• _Instructions to follow_
Each line from the one with "Click the forward navigation arrow" to the final line of the data must be reproduced exactly, and no other line may appear.

[Stored dataset items]
========================================================================
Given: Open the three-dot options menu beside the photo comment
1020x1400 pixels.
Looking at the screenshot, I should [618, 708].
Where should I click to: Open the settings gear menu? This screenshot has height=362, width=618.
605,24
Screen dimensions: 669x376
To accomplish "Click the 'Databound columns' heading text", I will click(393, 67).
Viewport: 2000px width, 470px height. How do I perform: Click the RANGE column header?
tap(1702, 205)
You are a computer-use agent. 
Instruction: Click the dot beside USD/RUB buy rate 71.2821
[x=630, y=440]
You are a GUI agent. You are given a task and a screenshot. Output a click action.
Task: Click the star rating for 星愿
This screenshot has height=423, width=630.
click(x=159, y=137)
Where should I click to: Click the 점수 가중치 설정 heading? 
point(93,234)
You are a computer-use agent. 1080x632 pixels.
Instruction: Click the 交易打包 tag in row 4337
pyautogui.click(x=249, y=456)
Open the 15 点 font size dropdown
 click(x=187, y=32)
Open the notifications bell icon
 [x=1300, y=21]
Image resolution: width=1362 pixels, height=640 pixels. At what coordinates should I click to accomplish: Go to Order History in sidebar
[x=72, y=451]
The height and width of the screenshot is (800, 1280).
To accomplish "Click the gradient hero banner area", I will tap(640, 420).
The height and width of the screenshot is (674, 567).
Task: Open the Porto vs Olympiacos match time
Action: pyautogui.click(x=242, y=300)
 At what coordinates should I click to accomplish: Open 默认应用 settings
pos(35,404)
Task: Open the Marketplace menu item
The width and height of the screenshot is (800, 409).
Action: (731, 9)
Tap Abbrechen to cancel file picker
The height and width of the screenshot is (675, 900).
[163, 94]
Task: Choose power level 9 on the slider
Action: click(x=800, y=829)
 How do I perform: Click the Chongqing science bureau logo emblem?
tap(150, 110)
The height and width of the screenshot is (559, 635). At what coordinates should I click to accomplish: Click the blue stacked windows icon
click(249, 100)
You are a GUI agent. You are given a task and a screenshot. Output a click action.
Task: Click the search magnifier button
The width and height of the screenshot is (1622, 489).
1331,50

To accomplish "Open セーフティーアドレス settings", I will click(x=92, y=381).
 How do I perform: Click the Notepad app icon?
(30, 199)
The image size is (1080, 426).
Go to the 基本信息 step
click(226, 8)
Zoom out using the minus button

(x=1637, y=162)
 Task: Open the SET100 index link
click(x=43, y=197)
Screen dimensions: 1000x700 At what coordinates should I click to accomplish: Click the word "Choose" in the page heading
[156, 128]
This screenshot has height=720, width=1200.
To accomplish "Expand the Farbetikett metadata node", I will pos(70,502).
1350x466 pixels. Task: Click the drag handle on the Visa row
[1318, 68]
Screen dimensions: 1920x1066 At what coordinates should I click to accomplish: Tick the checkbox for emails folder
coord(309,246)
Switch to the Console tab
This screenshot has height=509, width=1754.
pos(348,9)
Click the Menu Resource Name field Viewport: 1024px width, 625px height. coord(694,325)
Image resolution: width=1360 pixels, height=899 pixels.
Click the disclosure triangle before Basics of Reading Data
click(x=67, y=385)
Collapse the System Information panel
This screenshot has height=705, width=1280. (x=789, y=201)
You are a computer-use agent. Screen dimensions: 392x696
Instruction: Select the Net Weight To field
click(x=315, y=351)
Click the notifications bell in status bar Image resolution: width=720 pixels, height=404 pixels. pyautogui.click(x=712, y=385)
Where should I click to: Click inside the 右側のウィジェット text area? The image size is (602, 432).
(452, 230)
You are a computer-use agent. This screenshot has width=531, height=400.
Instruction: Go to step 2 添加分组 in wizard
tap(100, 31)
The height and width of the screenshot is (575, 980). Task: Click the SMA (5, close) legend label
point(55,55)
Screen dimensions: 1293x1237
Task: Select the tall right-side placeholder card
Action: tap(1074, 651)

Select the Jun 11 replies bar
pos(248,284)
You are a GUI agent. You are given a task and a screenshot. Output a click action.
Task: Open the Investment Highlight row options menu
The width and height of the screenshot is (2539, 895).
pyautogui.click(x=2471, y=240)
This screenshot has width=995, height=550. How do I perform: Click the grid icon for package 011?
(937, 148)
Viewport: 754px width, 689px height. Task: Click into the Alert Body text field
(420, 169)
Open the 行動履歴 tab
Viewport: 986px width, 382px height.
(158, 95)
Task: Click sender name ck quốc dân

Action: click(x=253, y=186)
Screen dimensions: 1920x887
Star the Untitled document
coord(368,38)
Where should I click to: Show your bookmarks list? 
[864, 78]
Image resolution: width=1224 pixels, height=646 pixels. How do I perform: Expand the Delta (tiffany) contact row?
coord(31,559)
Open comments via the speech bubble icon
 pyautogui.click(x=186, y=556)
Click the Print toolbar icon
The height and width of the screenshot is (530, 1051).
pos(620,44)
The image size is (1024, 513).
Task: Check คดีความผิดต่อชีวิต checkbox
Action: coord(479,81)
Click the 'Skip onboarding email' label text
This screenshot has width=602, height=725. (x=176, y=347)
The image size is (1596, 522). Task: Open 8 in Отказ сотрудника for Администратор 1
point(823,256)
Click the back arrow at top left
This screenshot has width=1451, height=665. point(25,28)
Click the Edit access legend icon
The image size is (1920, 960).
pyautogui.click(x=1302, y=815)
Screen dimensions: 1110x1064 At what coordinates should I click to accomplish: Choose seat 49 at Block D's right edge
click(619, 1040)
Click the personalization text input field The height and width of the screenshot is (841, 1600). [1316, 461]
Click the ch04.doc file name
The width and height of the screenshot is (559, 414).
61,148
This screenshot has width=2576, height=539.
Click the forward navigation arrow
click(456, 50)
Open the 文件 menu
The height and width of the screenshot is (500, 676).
========================================================================
• _Reply to the task_
Click the forward navigation arrow
click(456, 50)
Open the 文件 menu
The height and width of the screenshot is (500, 676).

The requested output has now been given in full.